Growth Case Study: Using supply to acquire customers

I.o.n.a.
7 min readOct 13, 2021

In late 2020 we tested whether we could use the supply side of our marketplace to acquire demand side users with financial compensation. Here’s how we went about validating whether it had any merit.

TLDR;

  • 🩴 Flip the incentive: A £100 referral incentives felt disingenuous and wasn’t worth much to families. However, it was big money for our nannies.
  • 🖇 Reduce off-platform* behaviour: Linking payment for referrals to payroll allowed us to buffer against off-platforming because there was a more lucrative incentive to remain matched.
  • Be open to new acquisition routes: as the test unfolded we found that we might be able to pay ‘nannies’ who weren’t able to match (locality, availability or demand) to acquire families rather than work. We also broadened our idea of referrals to include physical scans as well as links.
  • ✨ Bonus; hyper localised marketing & insight: physical marketing materials and local ads allowed us to see which nanny profiles are seen as most attractive on a hyper local scale.

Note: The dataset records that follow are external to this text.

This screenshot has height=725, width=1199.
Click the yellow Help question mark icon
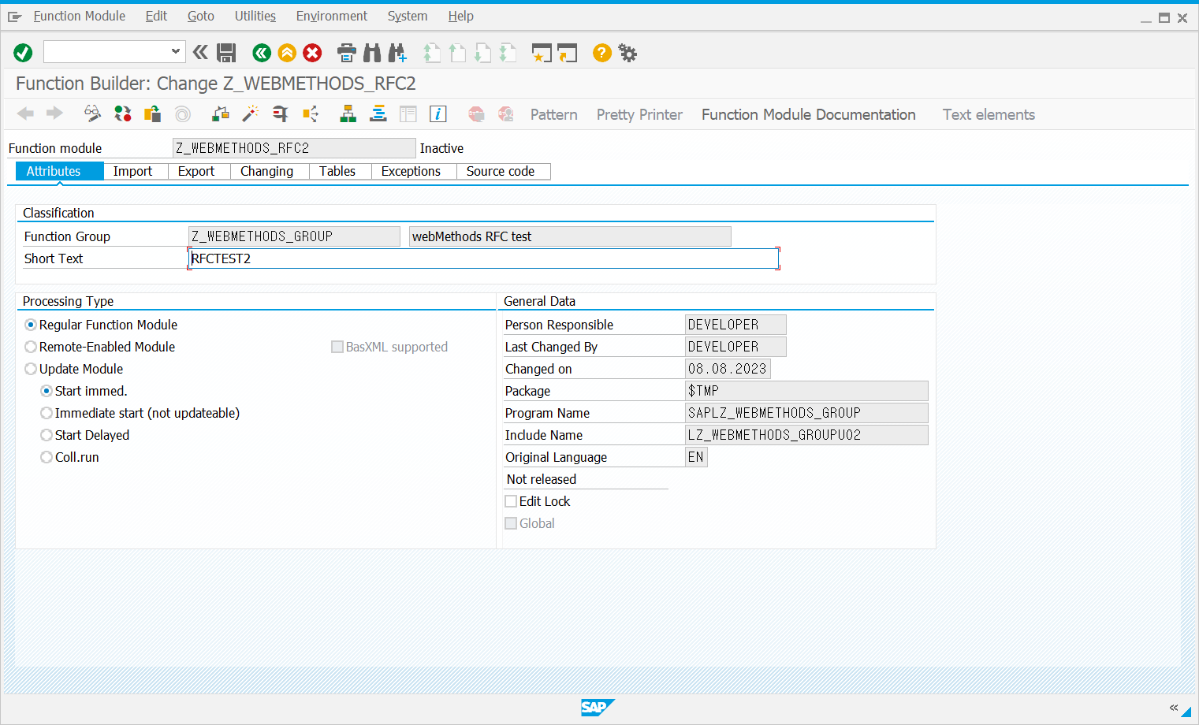pyautogui.click(x=601, y=53)
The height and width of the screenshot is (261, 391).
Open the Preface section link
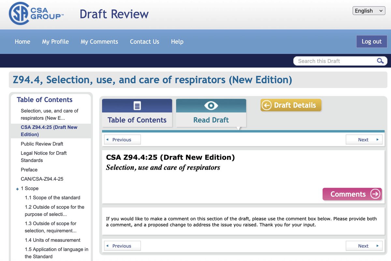(x=29, y=169)

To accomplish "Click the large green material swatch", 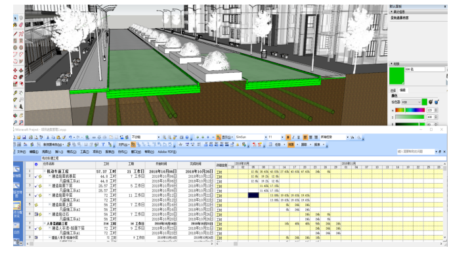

*Off-platform = nannies & families “cutting out the middle man” and working together without using our contract or payroll app.

Aim

Dramatically increase family numbers by leveraging nannies’ desires to find a job and earn a potentially considerable income.

Background

After nearly a year of lockdowns we needed to turn our attention to growing our family base, as the designer looking after matched nannies and families we implemented a classic referral scheme for our families to refer friends and other parents at the school gate (complete with QR code in app as we knew from user interviews that parens often didn’t have each other’s numbers in the casual conversations where they recommended us). However, we weren’t satisfied to stop there. We knew from extensive research and proof points that our nannies were motivated to:

a. Find employment

b. Earn more than working via our platform was offering them

We also knew that our biggest selling point was our nannies themselves.

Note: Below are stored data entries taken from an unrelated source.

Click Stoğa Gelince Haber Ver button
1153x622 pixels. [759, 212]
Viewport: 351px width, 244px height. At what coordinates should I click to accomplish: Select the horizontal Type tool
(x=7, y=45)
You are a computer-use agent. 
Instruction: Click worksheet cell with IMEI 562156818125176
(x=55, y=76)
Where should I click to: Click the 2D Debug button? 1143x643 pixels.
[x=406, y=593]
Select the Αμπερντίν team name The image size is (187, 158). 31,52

As such we asked ourselves a question — could we turn their ultimate aim of earning money into a family acquisition source?

It sounds a unintuitive — if our job seeking nannies knew of a family in their area they’d be working for them and they’d have no need of Koru Kids. I won’t disagree — but that’s the thing they don’t know them but what the corner shop noticeboards and bus stop flyers tell us is that they do live within proximity of families who’re likely to have childcare needs. Our existing family growth told us something else again — that family acquisition in a locality followed a snowball effect — we just had to get the ball running.

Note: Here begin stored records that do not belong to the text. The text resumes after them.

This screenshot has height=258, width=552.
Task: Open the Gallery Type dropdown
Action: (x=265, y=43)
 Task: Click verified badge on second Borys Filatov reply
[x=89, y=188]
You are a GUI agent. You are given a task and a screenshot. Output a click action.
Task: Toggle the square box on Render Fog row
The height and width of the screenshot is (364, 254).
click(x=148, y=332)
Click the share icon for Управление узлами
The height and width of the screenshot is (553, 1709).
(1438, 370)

The existing medium of posters and flyers had another key benefit — nannies were more than three times more likely to apply to with a family within 25 minutes walking distance to their home (or university), for families the relationship was weaker but still more than twice as likely to choose a nanny who lived within a 15 minute walk. There are different causes at play here. For nannies that represented a better salary on short shifts if you include travel time and the absence of travel costs greatly increased their perception of the take home pay, especially when pay came round monthly but the bus fare was daily. Family side it’s likely that the familiarity with the nanny’s address gave them peace of mind about the ‘fit’ of this nanny to their family.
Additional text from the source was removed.